━━ RECORDS ━━

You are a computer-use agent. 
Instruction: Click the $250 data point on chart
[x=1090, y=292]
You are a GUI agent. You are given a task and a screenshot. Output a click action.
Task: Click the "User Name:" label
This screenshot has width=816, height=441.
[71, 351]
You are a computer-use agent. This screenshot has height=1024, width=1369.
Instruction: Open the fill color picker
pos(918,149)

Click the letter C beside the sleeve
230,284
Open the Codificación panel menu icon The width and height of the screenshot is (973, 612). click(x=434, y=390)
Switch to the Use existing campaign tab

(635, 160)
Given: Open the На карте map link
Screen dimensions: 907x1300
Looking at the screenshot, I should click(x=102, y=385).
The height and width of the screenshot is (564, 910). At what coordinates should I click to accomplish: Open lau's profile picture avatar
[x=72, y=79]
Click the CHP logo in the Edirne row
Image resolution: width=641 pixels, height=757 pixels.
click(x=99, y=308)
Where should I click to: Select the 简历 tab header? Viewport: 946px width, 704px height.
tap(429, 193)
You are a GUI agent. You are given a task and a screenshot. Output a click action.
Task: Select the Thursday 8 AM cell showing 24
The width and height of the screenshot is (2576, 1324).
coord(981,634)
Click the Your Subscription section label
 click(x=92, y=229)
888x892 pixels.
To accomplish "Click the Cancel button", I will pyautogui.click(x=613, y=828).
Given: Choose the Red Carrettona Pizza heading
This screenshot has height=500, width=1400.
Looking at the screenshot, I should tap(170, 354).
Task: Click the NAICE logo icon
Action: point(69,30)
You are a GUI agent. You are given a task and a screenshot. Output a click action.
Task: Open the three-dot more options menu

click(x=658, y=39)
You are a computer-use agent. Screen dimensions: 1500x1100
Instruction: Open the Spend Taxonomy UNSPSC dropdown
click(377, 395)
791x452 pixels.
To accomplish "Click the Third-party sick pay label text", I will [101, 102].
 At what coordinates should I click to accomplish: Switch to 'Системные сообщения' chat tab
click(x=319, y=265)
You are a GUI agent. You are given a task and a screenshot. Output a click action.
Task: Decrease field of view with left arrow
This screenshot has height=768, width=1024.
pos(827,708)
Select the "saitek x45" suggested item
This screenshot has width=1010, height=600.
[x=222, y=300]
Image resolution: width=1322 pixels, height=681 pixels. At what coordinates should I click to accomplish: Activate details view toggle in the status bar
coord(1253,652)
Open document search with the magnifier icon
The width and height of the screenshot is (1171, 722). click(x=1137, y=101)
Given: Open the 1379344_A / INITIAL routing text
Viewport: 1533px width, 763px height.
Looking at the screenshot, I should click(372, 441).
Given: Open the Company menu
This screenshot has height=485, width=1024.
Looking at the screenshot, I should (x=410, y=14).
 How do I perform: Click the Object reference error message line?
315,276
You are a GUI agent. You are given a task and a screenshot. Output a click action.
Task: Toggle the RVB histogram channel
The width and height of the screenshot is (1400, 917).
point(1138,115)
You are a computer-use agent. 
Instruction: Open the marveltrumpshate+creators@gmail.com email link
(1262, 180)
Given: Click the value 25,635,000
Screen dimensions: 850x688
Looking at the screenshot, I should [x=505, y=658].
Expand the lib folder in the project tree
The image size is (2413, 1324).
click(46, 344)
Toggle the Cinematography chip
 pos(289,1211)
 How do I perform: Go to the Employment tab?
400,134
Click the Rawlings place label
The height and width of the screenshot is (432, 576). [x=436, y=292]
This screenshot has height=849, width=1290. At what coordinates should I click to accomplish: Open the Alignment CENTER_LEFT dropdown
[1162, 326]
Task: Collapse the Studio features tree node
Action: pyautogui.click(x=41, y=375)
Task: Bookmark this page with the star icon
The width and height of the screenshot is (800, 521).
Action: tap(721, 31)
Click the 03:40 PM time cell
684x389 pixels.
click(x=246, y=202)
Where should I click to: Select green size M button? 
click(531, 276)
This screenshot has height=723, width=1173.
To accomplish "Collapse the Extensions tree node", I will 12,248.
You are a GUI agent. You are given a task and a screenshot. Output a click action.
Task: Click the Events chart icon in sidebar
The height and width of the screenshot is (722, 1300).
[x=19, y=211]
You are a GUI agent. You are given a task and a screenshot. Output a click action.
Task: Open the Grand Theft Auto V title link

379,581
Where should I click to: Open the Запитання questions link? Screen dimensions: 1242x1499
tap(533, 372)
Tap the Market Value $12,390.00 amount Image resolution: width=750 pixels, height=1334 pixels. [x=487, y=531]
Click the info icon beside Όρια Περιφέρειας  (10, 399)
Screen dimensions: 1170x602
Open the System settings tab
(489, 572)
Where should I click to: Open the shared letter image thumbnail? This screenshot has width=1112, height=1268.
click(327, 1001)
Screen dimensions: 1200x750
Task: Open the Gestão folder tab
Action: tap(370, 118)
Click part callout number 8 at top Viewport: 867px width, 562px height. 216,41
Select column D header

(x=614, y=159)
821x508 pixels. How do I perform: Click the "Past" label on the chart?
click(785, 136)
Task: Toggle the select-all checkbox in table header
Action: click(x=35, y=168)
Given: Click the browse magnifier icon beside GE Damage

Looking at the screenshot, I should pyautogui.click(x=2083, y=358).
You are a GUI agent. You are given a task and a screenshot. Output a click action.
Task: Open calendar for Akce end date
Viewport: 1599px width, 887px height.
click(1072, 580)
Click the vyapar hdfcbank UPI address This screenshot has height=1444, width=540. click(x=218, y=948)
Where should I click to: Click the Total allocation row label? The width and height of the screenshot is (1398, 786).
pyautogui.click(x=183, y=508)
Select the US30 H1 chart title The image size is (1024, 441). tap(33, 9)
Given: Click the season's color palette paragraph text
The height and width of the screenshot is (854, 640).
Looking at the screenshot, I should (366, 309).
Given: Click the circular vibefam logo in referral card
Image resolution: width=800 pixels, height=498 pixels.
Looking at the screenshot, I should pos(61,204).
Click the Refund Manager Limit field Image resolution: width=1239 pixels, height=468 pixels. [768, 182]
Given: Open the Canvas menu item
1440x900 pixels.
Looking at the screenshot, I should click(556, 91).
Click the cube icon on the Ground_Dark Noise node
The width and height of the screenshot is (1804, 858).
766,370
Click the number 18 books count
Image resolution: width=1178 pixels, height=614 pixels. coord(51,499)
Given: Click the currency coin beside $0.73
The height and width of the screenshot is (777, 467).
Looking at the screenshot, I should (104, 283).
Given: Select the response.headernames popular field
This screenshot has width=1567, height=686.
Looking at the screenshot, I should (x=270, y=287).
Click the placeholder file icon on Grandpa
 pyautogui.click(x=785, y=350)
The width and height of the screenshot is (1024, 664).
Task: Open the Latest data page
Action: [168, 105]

━━━

Read the data above. Pull out each line in which the string "will" appears.

To accomplish "Click the Cancel button", I will pyautogui.click(x=613, y=828).
To accomplish "Click the Third-party sick pay label text", I will [101, 102].
To accomplish "Collapse the Extensions tree node", I will 12,248.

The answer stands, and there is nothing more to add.